I wrote before about Choices,
and in fact, that is what this blog is all about - realizing you have
choices, and that the choices you make affect your life. When you
realize this, you are empowered.
On the other hand, most people don't feel they have choices, and often about very silly things. For example, I wrote in a recent posting about car insurance for kids, and have written before about speeding. When I was in my 20's, I did the stupid thing and bought a new car and the insurance was murder. And the reason for this was speeding tickets. I got a couple one weekend, and a nice lawyer got me out of them. He said to me, "If you can just drive speed limit from now on, your insurance rates will go down."
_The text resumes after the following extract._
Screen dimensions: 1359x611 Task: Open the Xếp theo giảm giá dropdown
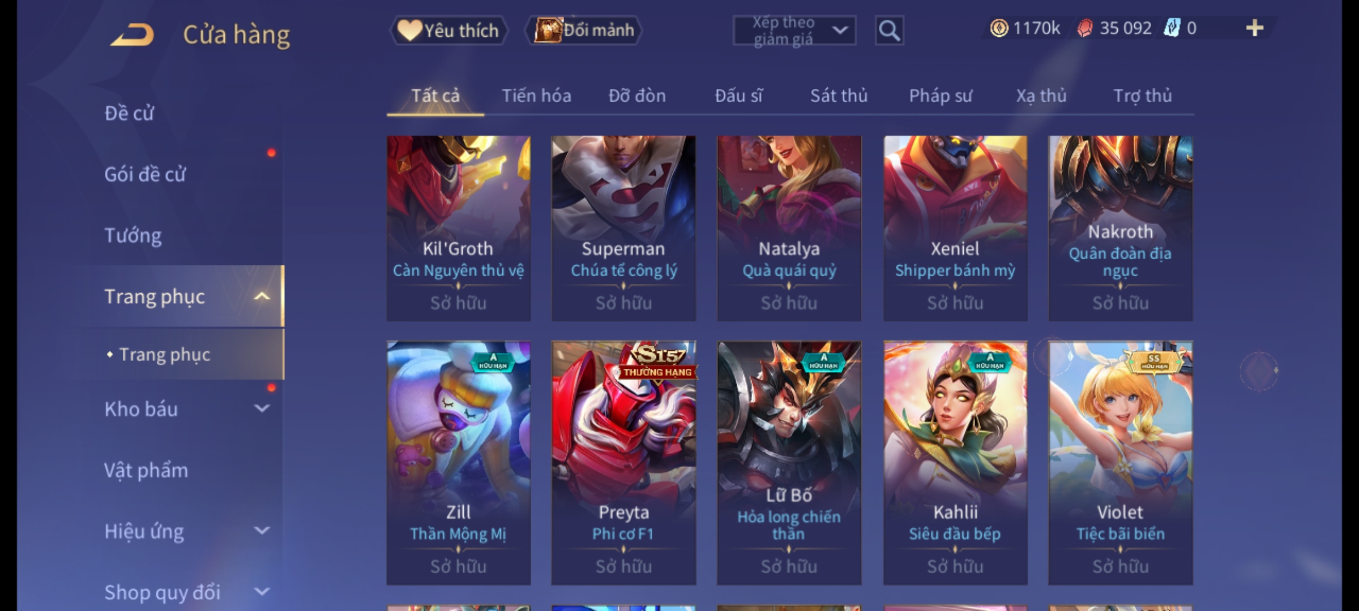point(794,31)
On the other hand, most people don't feel they have choices, and often about very silly things. For example, I wrote in a recent posting about car insurance for kids, and have written before about speeding. When I was in my 20's, I did the stupid thing and bought a new car and the insurance was murder. And the reason for this was speeding tickets. I got a couple one weekend, and a nice lawyer got me out of them. He said to me, "If you can just drive speed limit from now on, your insurance rates will go down."
I sped on the way home from court.
Drive the speed limit? Who can do that? That is not a realistic choice, I thought at the time. No one drives the speed limit! Well, that asshole in front of me who is "going too slow" does, but he is the exception, not the rule. Speed limits are for jerks! Everyone drives over the limit! Right?
Well, not exactly. Speeding is a choice, and you don't have to do it. No, really. About half of all Americans think they "have to" drive at least 5 mph over the limit, if not 10 or 15 mph. About a quarter think they need to drive as fast as the car will go. But these are not dictates or essentials, but personal choices.
And you realize, over time, that speeding gets you nowhere. As I noted in my previous posting, we had a motorhome that was very slow, and at full throttle would do little more than 65 mph. On the Interstate, we would see people pass us at 10-15 mph over the speed limit. An hour later, they would pass us again. Or we would meet up with them, once we got off the Interstate, and got into city traffic. It was an eye-opener. Most people never have this epiphany.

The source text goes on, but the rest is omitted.